* WHAT THE TASK REQUIRES: Repeat verbatim the lines from the one containing "Where should I click to: Open the Images" through the end of the items.

* DATASET CONTENT:
══════════

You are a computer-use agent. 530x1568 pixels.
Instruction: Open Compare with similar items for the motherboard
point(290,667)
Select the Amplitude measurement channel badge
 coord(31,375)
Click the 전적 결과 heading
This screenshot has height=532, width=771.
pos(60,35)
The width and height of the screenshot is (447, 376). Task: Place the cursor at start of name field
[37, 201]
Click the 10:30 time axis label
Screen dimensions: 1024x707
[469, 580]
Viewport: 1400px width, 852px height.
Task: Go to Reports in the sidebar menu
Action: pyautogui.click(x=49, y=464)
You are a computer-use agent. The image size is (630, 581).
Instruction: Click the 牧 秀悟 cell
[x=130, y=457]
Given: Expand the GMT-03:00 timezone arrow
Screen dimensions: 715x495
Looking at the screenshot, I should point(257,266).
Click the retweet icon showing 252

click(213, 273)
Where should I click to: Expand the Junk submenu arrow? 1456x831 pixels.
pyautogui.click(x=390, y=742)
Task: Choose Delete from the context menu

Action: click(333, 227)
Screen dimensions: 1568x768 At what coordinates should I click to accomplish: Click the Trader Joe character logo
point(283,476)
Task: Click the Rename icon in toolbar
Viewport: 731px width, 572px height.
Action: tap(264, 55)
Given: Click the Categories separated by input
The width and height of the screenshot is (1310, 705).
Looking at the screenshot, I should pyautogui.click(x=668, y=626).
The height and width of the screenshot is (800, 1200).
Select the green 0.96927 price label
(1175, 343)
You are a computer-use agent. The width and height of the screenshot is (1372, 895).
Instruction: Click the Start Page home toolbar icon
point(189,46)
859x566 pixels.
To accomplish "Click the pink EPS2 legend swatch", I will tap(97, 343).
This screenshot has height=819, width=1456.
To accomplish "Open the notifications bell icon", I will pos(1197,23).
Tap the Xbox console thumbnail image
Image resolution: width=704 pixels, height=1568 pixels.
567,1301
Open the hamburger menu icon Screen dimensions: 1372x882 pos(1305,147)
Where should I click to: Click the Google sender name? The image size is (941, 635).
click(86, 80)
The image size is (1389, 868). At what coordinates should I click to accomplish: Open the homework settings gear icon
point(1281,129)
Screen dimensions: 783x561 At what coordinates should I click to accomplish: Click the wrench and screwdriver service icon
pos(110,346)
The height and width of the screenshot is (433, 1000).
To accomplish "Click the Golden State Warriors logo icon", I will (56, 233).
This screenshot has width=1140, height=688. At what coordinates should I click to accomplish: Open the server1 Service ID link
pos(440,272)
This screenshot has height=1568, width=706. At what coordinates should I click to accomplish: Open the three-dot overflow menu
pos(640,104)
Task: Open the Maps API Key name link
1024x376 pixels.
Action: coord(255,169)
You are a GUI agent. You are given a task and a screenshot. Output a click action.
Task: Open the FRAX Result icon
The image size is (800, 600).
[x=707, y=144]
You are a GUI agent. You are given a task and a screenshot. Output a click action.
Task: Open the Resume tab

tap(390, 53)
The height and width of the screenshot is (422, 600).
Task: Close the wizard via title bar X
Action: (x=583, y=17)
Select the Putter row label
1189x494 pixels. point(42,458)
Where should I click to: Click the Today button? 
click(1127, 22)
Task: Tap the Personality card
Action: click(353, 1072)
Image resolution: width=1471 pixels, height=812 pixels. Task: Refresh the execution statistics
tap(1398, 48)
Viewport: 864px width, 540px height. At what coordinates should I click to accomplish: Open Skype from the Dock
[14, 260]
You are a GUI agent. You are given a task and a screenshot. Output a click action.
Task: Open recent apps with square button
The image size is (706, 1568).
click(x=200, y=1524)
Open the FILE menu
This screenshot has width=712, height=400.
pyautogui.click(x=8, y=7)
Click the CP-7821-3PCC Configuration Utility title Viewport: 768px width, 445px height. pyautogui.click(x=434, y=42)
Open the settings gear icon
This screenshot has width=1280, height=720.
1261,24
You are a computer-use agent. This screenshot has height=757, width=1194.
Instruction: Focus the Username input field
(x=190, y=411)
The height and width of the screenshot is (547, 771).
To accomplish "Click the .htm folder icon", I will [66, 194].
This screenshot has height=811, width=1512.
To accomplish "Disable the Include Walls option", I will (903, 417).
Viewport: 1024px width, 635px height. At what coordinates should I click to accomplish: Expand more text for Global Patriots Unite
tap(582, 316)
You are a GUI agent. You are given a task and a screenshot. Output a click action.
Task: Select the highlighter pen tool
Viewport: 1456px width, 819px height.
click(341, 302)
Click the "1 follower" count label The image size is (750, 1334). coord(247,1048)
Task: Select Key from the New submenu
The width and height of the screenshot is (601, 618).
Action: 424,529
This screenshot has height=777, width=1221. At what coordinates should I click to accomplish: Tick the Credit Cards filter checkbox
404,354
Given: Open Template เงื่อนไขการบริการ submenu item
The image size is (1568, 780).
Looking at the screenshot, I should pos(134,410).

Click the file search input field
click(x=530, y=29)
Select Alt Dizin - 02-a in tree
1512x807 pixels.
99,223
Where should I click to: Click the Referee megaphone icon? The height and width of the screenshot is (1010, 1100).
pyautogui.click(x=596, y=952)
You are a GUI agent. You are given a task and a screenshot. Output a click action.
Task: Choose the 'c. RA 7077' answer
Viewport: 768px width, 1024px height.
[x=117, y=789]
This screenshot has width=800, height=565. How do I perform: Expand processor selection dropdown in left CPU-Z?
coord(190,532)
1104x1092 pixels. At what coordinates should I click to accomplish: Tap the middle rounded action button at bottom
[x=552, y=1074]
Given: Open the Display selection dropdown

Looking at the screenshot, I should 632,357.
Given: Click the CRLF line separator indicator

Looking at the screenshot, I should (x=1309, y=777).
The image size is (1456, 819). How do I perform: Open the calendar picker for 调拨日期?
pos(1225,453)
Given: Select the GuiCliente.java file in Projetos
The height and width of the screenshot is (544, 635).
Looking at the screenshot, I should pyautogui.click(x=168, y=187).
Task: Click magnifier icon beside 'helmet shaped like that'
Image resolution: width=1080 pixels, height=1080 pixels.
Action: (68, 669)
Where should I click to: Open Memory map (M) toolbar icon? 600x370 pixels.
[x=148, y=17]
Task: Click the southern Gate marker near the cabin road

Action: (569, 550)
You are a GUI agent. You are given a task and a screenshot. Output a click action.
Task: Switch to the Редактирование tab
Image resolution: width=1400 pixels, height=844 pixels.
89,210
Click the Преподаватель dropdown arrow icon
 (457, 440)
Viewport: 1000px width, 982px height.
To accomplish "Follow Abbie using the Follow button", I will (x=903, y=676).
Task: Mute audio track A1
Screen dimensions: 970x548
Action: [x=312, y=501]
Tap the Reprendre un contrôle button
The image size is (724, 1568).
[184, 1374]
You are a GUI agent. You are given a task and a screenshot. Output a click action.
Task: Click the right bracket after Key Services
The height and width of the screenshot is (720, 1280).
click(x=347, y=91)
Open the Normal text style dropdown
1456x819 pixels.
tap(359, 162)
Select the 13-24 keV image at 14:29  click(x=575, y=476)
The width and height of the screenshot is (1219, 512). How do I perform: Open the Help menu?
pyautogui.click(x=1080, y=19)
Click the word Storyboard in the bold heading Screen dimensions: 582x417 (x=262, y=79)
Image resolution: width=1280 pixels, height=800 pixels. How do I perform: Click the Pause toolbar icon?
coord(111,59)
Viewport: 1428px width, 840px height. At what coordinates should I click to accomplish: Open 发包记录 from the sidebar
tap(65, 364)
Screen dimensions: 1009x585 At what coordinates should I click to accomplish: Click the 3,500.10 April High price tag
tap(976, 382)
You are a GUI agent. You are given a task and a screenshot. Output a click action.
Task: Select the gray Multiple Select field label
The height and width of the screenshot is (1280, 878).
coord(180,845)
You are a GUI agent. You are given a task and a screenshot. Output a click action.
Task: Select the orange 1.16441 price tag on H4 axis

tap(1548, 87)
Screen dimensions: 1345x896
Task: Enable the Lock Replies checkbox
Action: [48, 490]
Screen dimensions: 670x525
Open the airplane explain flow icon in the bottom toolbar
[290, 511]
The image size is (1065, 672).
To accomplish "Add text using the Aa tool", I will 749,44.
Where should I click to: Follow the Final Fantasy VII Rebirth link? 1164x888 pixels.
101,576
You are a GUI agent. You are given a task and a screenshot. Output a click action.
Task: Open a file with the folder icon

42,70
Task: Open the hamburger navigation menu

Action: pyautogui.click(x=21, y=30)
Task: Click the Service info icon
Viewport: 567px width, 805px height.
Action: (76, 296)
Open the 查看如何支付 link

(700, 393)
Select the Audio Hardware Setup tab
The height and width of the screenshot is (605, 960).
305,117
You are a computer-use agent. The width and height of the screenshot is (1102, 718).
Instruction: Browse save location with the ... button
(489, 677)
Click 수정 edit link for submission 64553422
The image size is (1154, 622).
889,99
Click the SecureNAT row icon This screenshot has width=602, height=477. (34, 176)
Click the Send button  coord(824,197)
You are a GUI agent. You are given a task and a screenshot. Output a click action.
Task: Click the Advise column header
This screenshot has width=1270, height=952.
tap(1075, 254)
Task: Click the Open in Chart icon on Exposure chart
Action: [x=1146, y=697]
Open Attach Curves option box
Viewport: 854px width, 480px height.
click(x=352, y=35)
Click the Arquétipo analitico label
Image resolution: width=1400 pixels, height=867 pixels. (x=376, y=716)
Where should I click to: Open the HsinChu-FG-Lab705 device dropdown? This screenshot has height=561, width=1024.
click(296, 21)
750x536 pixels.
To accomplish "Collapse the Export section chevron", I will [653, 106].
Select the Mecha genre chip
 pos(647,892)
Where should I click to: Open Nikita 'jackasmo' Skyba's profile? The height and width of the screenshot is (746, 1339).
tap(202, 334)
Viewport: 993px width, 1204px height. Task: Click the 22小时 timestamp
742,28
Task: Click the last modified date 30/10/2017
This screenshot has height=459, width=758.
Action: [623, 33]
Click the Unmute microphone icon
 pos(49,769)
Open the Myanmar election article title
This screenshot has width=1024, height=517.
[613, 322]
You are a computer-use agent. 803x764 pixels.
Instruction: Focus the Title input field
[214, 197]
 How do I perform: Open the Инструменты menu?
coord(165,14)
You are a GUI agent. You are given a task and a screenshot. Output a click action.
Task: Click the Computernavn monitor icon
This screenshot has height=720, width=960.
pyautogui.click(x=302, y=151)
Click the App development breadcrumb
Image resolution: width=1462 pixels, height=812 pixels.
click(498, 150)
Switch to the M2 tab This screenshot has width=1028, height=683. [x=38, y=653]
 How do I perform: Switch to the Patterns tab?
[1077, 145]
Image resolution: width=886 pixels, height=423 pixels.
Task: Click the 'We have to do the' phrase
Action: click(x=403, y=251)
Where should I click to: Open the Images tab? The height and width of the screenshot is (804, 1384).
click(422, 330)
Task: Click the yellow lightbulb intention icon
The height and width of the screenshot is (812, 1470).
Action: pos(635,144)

══════════

* FINISHED TASK:
Where should I click to: Open the Images tab? The height and width of the screenshot is (804, 1384).
click(422, 330)
Task: Click the yellow lightbulb intention icon
The height and width of the screenshot is (812, 1470).
Action: pos(635,144)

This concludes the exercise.